- **Exercise details**
Continue the panel notes on how Twitter will change news reporting, picking up after their final line.

- **Selected extract**
Media140: How Will Twitter Change News Reporting?
We always want the new thing. We want it to validate our coverage. We want an earthquake.
MB: If we put so much of our news gathering on one platform, we’re taking a risk.
DW: The BBC can’t allow an external platform to be its distribution medium. When I’m Twittering I’m doing it personally. Everything the BBC does has to go through a second pair of eyes. People in the audience might find that extraordinary. We’re not sure the audience is ready to see contextual tweets from BBC journalists without being sure they’re 100% accurate.
Advice from the panel:
BT: Twitter is not the journalism – twitter is a way to know where to focus your attention. I don’t believe anything on Twitter until I see it verified. It’s a start not an end.
JG: Great tool for communicating, and therefore you should interact there.
NH: Look for trends. Real time isn’t just about real time, but also about relevancy.
DW: Twitter has made Google’s engineers think in terms of milliseconds – the real time web. Journalistically, you need to separate the professional from the personal.
MB: At Techcrunch we just don’t care [about the second pair of eyes]. Mental images of people people standing huddled by the side of the pool. And someone just tearing their clothes off and diving in. Just jump in and get your hands dirty. [Mixed metaphors, Mike? Tut. 🙂 ] The commenters/followers will fact-check my arse.

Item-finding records

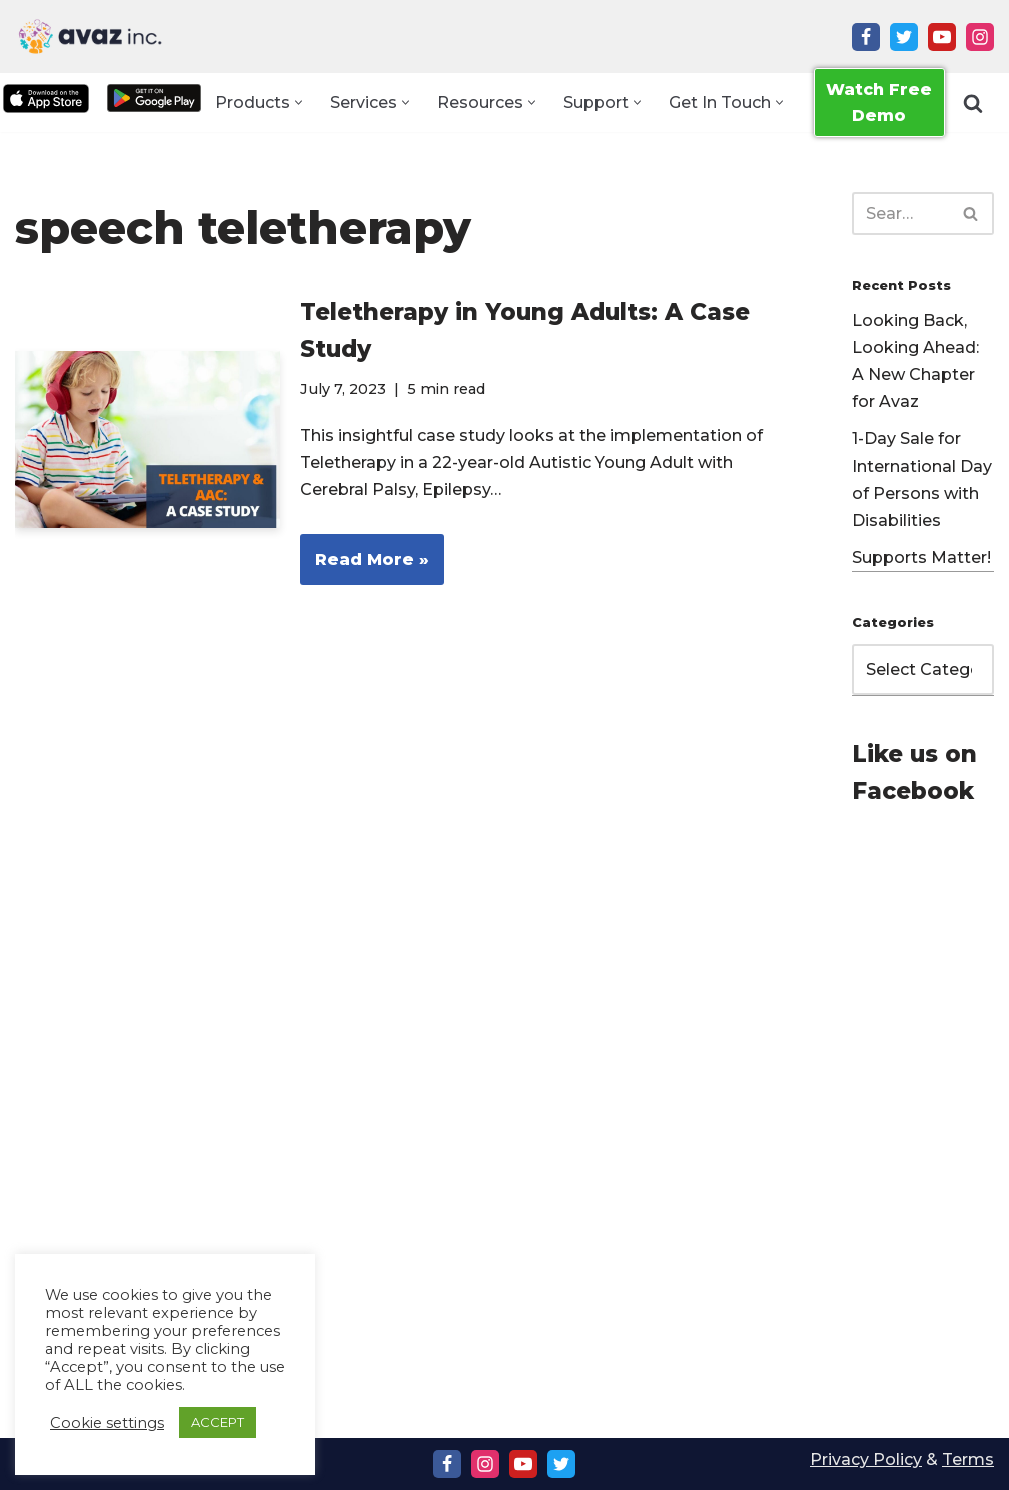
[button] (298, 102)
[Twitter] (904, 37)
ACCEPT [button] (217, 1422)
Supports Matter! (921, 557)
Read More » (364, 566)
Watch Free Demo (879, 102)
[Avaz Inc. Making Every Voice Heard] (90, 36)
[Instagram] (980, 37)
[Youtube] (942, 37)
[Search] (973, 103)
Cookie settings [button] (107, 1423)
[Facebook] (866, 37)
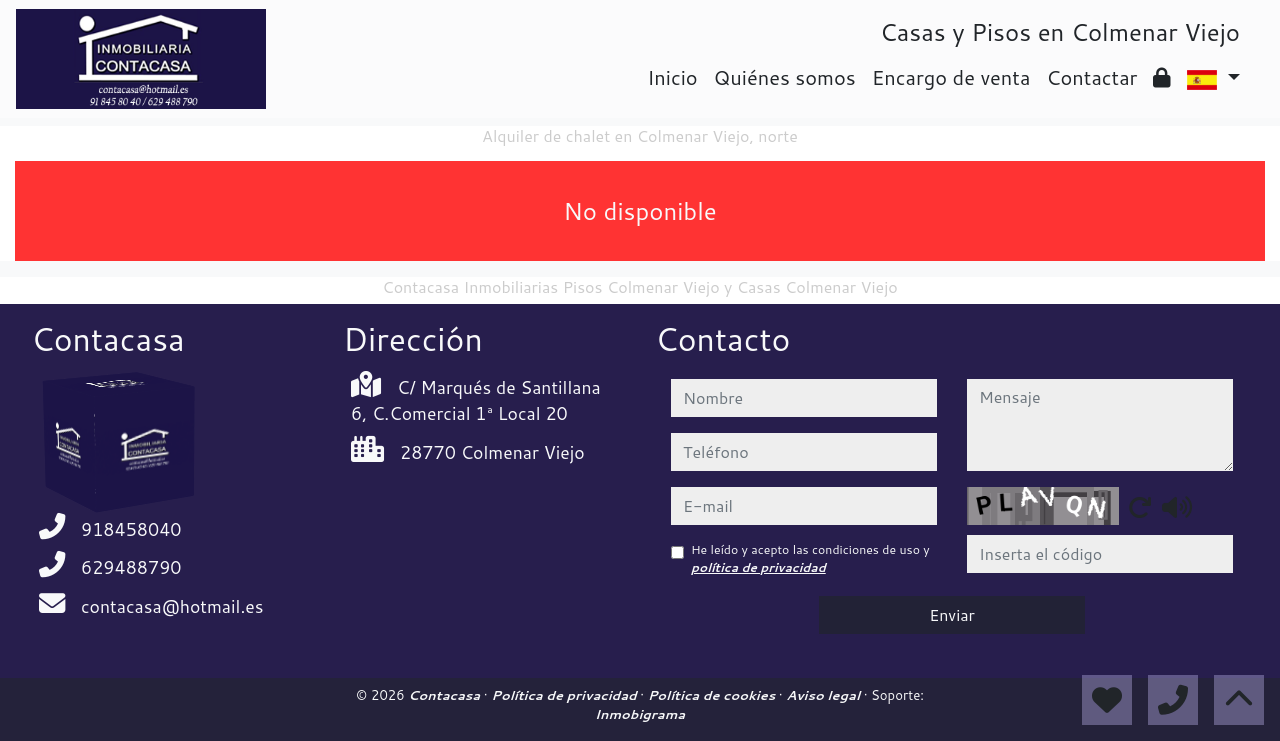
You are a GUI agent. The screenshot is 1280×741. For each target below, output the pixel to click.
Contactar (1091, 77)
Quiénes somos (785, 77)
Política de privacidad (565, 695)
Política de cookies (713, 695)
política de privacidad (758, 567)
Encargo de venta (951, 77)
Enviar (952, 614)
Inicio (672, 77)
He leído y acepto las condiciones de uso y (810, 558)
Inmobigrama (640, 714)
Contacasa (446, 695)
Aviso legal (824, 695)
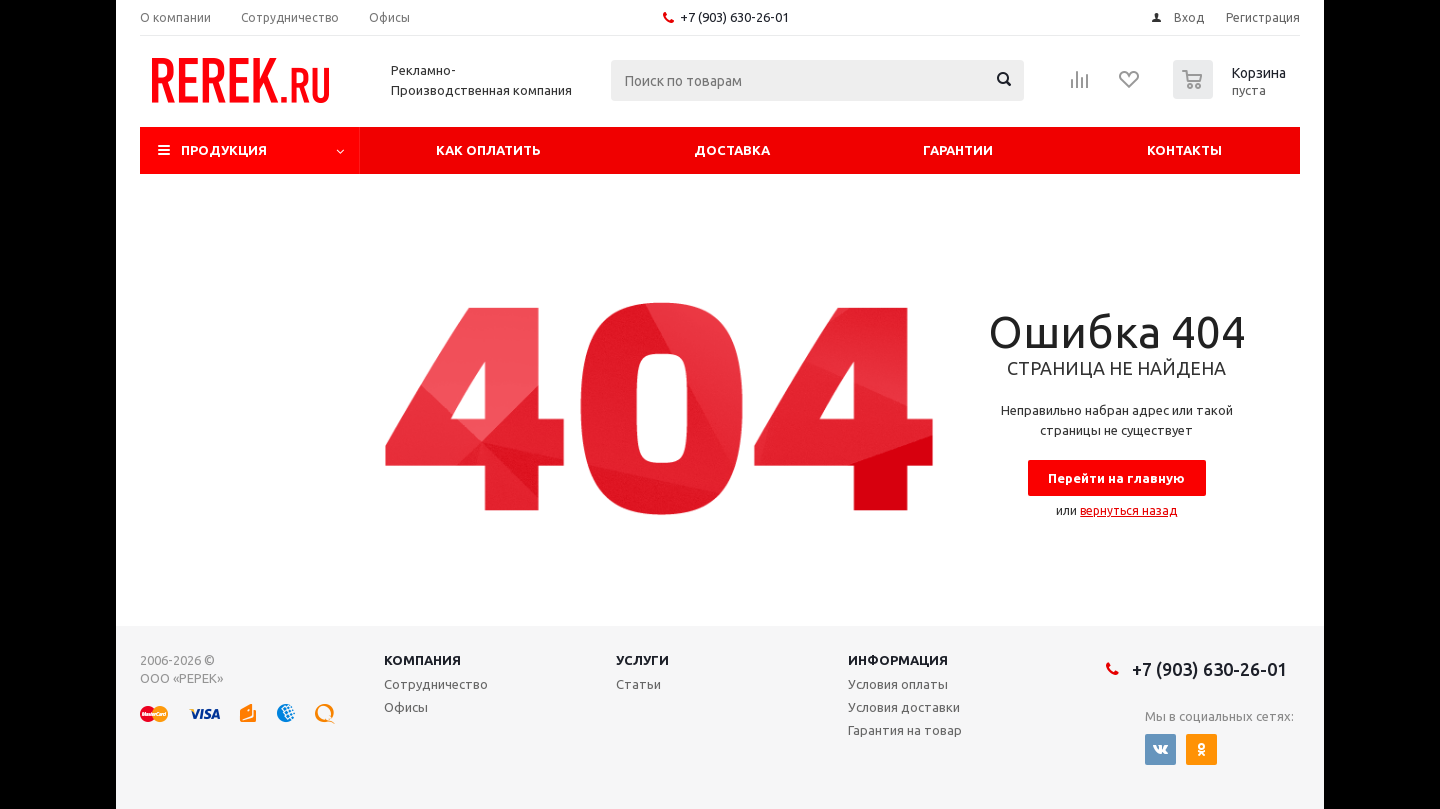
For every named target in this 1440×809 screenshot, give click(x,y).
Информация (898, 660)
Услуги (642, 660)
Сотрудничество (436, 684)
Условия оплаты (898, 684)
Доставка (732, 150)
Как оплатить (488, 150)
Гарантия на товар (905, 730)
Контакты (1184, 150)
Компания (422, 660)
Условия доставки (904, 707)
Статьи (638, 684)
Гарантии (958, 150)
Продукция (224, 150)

- **Exercise response**
DW: Why not just let your Twitter stream write the blog. How many times can you be wrong before they all go to GigaOM. If you audience rely on you to be 100% right 99% of the time, you can’t do that.
Question from the audience:
“At some point Twitter will have to make money. Any ideas on how to without effecting the experience.”
BT: We want to Twitter. If and Ev and co can’t find a way to make money, someone will.
DW: They’ll sell. In the short term, forensic tools for businesses.
“In the future there will be less, but better journalism? If so, how will they learn their trade?”
DW: I hope there will be more and better. Organisation with money to spend to training will teach the fundamental grounding. There are ways to self-train.
MB: “Moving to an era of entrepreneurial journalism. Blogging has produced people who are really good an investigating stories.” Not professionally trained, but you can add that. “Media training, local paper, national paper, nation broadcaster. That path has always been astoundingly competitive.” Pick the untrained blogger or the trained student without blog?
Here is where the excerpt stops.